# Death Note L?s one-shot history in next Shonen



## El Torero (Feb 3, 2008)

So, in next Shonen Jump of 11th February, there?ll be a one-shot history about L of 44 pages, and with a colour page.

What do you think? Will it be a good history?


----------



## Luciferxxxxx (Feb 3, 2008)

that would be awesome, I want to learn L's past more...  can't wait for week..


----------



## Sawako (Feb 3, 2008)

That sounds interesting! I love L and would love to find out about his past.


----------



## Castiel (Feb 3, 2008)

L seems like a character that benefits from us not knowing his past, but I'd still read it.


----------



## Lazlow (Feb 3, 2008)

44 pages? That's a lot. Is the source reliable? 

If so, I'm looking forward to it.


----------



## The Drunken Monkey (Feb 3, 2008)

Anything with L gots to be good.


----------



## Castiel (Feb 3, 2008)

Lazlow said:


> 44 pages? That's a lot. Is the source reliable?
> 
> If so, I'm looking forward to it.



ANN verifies part of it

Link removed


----------



## Morati (Feb 3, 2008)

Sounds good, cant wait to get my eyes on that


----------



## Shade (Feb 3, 2008)

ANN says otherwise. Apparently, the story is about a new Kira.


----------



## Lord Jure (Feb 4, 2008)

So, which one is true, if any of them is...


----------



## Dabura (Feb 4, 2008)

The logical story would be to give more information on L; since his movie is being shown in theaters.
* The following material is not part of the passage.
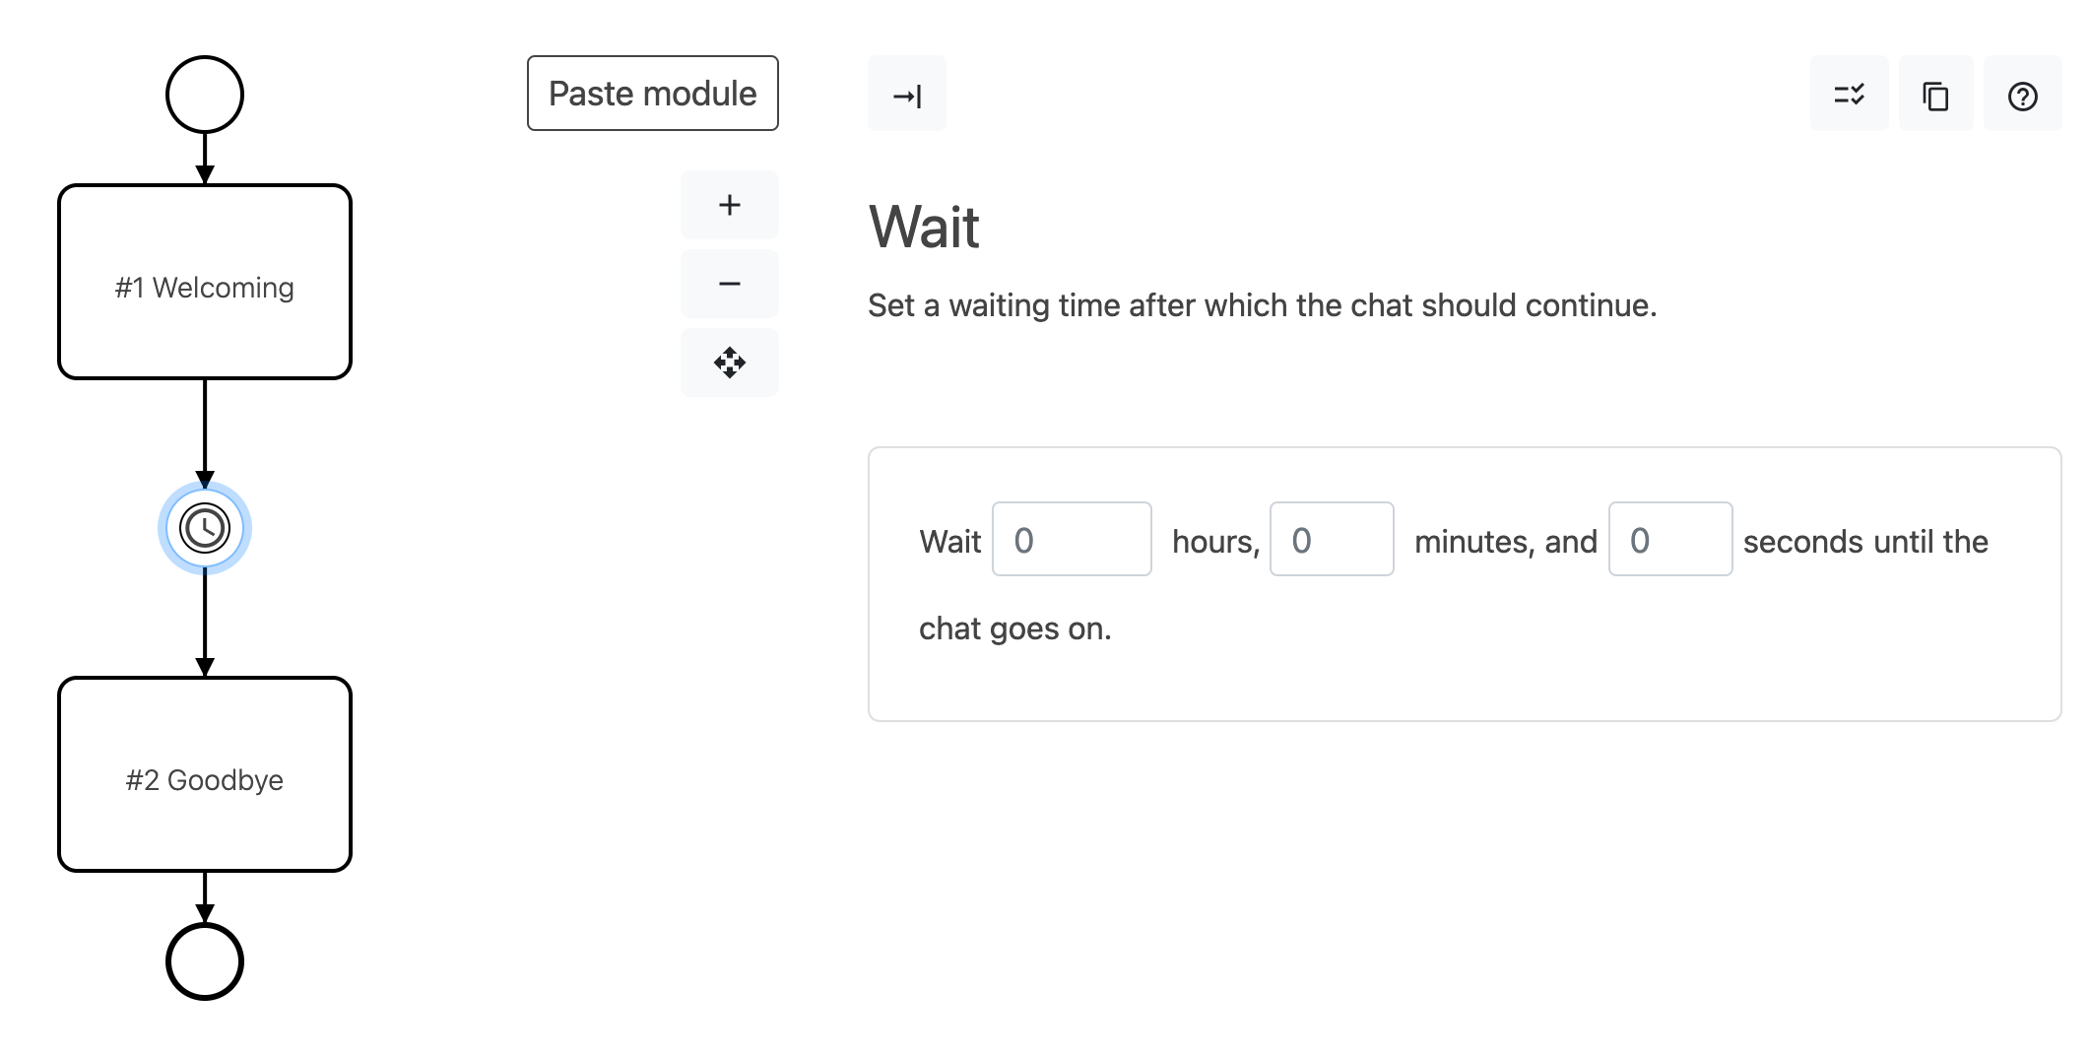
Task: Copy the module using the duplicate icon
Action: (x=1935, y=95)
If it is about a new kira, I don't think it will be interesting as a one shot. But I'm still eager to see what it is about.


----------



## Pain In The Ass (Feb 4, 2008)

Looking forward to it.


----------



## Reznor (Feb 4, 2008)

Wow. Awesome.


----------



## Ryuk (Feb 5, 2008)

awesome i can't wait


----------



## Vandal Savage (Feb 5, 2008)

Really? 

This is great because I just finished reading Death Note. Perfect timing.


----------



## Batman (Feb 5, 2008)

If its about L we can't lose.


----------



## ?ber-man (Feb 5, 2008)

I believe the article is in leiu of the new live action movie thats coming out the 9th about L (called *L change the world*) there is also a ds game coming out about it...​
official movie site


----------



## Luciferxxxxx (Feb 8, 2008)

Death Note Special One-Shot RAW


----------



## MRain65 (Feb 8, 2008)

Just read it...(Kind of. My Japanese is not so great.)


*Spoiler*: __ 



Wow, Near three years post-Kira's death is hott. (I'm disturbed and yet attracted at the same time.) The chapter itself is only about L insofar as it is Near reminiscing/talking about L, as far as I can tell. Still looks interesting, though.


----------



## The Drunken Monkey (Feb 8, 2008)

Near is obssessed with L apparently.


But Near has been smexified. =D


----------



## BlaZeR (Feb 8, 2008)

WOOOOOOOOOOOOHOOO <3


----------



## Lilykt7 (Feb 9, 2008)

I don't have the right program to view the file


----------



## 'REDHAIRED' SHANKS (Feb 9, 2008)

this is awesome news  XD 

*waits for translators*


----------



## Pain In The Ass (Feb 9, 2008)

Any scans yet?


----------



## Silver Reflection (Feb 9, 2008)

Sounds absolutely awesome.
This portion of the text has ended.